— TASK BRIEF —
Would you restate all the entries exactly, leaving nothing out?

-- EXCERPTED RECORDS follows --

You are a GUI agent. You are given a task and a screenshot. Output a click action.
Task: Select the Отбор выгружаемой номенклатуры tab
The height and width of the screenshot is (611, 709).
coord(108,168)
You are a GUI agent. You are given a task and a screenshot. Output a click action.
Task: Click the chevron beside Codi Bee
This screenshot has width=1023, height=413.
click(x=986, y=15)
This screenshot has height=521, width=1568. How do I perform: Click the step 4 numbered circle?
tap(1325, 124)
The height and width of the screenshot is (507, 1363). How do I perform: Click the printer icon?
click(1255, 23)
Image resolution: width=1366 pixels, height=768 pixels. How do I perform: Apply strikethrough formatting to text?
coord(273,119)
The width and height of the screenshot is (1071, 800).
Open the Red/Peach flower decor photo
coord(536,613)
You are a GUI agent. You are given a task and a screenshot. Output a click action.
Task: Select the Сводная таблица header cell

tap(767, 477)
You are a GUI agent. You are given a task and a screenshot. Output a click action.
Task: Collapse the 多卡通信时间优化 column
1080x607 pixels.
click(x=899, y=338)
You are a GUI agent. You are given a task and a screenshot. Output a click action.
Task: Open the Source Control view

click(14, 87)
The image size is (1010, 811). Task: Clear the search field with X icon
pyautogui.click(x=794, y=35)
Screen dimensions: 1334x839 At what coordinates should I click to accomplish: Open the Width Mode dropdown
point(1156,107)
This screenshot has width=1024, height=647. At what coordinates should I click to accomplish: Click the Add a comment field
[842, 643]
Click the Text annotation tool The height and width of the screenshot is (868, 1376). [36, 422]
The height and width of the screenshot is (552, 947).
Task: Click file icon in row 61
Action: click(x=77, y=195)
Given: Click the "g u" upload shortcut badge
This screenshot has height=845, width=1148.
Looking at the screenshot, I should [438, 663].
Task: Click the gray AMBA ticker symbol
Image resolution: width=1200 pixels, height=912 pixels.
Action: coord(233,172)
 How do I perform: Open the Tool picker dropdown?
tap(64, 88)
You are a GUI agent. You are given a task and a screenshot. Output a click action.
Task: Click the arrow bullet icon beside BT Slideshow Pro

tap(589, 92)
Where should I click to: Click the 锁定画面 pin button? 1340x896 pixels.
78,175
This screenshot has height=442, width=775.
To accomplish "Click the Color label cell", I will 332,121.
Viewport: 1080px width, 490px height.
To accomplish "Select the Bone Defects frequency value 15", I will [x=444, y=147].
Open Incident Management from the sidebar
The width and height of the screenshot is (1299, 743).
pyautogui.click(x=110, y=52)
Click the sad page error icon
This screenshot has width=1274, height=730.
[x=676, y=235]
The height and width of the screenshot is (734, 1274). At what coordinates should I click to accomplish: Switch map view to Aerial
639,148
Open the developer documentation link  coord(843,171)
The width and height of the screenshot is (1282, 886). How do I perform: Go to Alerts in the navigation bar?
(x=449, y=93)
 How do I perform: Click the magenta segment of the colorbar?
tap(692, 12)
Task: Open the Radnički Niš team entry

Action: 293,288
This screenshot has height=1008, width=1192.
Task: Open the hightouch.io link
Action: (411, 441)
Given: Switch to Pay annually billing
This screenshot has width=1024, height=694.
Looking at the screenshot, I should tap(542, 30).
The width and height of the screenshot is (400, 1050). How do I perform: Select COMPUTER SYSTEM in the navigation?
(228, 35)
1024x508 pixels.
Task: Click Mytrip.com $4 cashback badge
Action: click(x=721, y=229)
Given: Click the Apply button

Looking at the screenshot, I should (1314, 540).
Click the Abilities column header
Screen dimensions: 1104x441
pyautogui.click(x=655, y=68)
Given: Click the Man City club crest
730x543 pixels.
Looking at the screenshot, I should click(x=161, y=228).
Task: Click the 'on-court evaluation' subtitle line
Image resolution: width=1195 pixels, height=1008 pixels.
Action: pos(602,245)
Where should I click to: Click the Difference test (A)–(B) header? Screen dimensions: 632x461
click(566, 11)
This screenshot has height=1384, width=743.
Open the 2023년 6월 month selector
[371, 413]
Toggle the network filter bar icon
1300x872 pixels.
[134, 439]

-- EXCERPTED RECORDS concluded --

— THE COMPLETED TASK —
You are a GUI agent. You are given a task and a screenshot. Output a click action.
Task: Select the Отбор выгружаемой номенклатуры tab
The height and width of the screenshot is (611, 709).
coord(108,168)
You are a GUI agent. You are given a task and a screenshot. Output a click action.
Task: Click the chevron beside Codi Bee
This screenshot has width=1023, height=413.
click(x=986, y=15)
This screenshot has height=521, width=1568. How do I perform: Click the step 4 numbered circle?
tap(1325, 124)
The height and width of the screenshot is (507, 1363). How do I perform: Click the printer icon?
click(1255, 23)
Image resolution: width=1366 pixels, height=768 pixels. How do I perform: Apply strikethrough formatting to text?
coord(273,119)
The width and height of the screenshot is (1071, 800).
Open the Red/Peach flower decor photo
coord(536,613)
You are a GUI agent. You are given a task and a screenshot. Output a click action.
Task: Select the Сводная таблица header cell

tap(767, 477)
You are a GUI agent. You are given a task and a screenshot. Output a click action.
Task: Collapse the 多卡通信时间优化 column
1080x607 pixels.
click(x=899, y=338)
You are a GUI agent. You are given a task and a screenshot. Output a click action.
Task: Open the Source Control view

click(14, 87)
The image size is (1010, 811). Task: Clear the search field with X icon
pyautogui.click(x=794, y=35)
Screen dimensions: 1334x839 At what coordinates should I click to accomplish: Open the Width Mode dropdown
point(1156,107)
This screenshot has width=1024, height=647. At what coordinates should I click to accomplish: Click the Add a comment field
[842, 643]
Click the Text annotation tool The height and width of the screenshot is (868, 1376). [36, 422]
The height and width of the screenshot is (552, 947).
Task: Click file icon in row 61
Action: click(x=77, y=195)
Given: Click the "g u" upload shortcut badge
This screenshot has height=845, width=1148.
Looking at the screenshot, I should [438, 663].
Task: Click the gray AMBA ticker symbol
Image resolution: width=1200 pixels, height=912 pixels.
Action: coord(233,172)
 How do I perform: Open the Tool picker dropdown?
tap(64, 88)
You are a GUI agent. You are given a task and a screenshot. Output a click action.
Task: Click the arrow bullet icon beside BT Slideshow Pro

tap(589, 92)
Where should I click to: Click the 锁定画面 pin button? 1340x896 pixels.
78,175
This screenshot has height=442, width=775.
To accomplish "Click the Color label cell", I will 332,121.
Viewport: 1080px width, 490px height.
To accomplish "Select the Bone Defects frequency value 15", I will [x=444, y=147].
Open Incident Management from the sidebar
The width and height of the screenshot is (1299, 743).
pyautogui.click(x=110, y=52)
Click the sad page error icon
This screenshot has width=1274, height=730.
[x=676, y=235]
The height and width of the screenshot is (734, 1274). At what coordinates should I click to accomplish: Switch map view to Aerial
639,148
Open the developer documentation link  coord(843,171)
The width and height of the screenshot is (1282, 886). How do I perform: Go to Alerts in the navigation bar?
(x=449, y=93)
 How do I perform: Click the magenta segment of the colorbar?
tap(692, 12)
Task: Open the Radnički Niš team entry

Action: 293,288
This screenshot has height=1008, width=1192.
Task: Open the hightouch.io link
Action: (411, 441)
Given: Switch to Pay annually billing
This screenshot has width=1024, height=694.
Looking at the screenshot, I should tap(542, 30).
The width and height of the screenshot is (400, 1050). How do I perform: Select COMPUTER SYSTEM in the navigation?
(228, 35)
1024x508 pixels.
Task: Click Mytrip.com $4 cashback badge
Action: click(x=721, y=229)
Given: Click the Apply button

Looking at the screenshot, I should (1314, 540).
Click the Abilities column header
Screen dimensions: 1104x441
pyautogui.click(x=655, y=68)
Given: Click the Man City club crest
730x543 pixels.
Looking at the screenshot, I should click(x=161, y=228).
Task: Click the 'on-court evaluation' subtitle line
Image resolution: width=1195 pixels, height=1008 pixels.
Action: pos(602,245)
Where should I click to: Click the Difference test (A)–(B) header? Screen dimensions: 632x461
click(566, 11)
This screenshot has height=1384, width=743.
Open the 2023년 6월 month selector
[371, 413]
Toggle the network filter bar icon
1300x872 pixels.
[134, 439]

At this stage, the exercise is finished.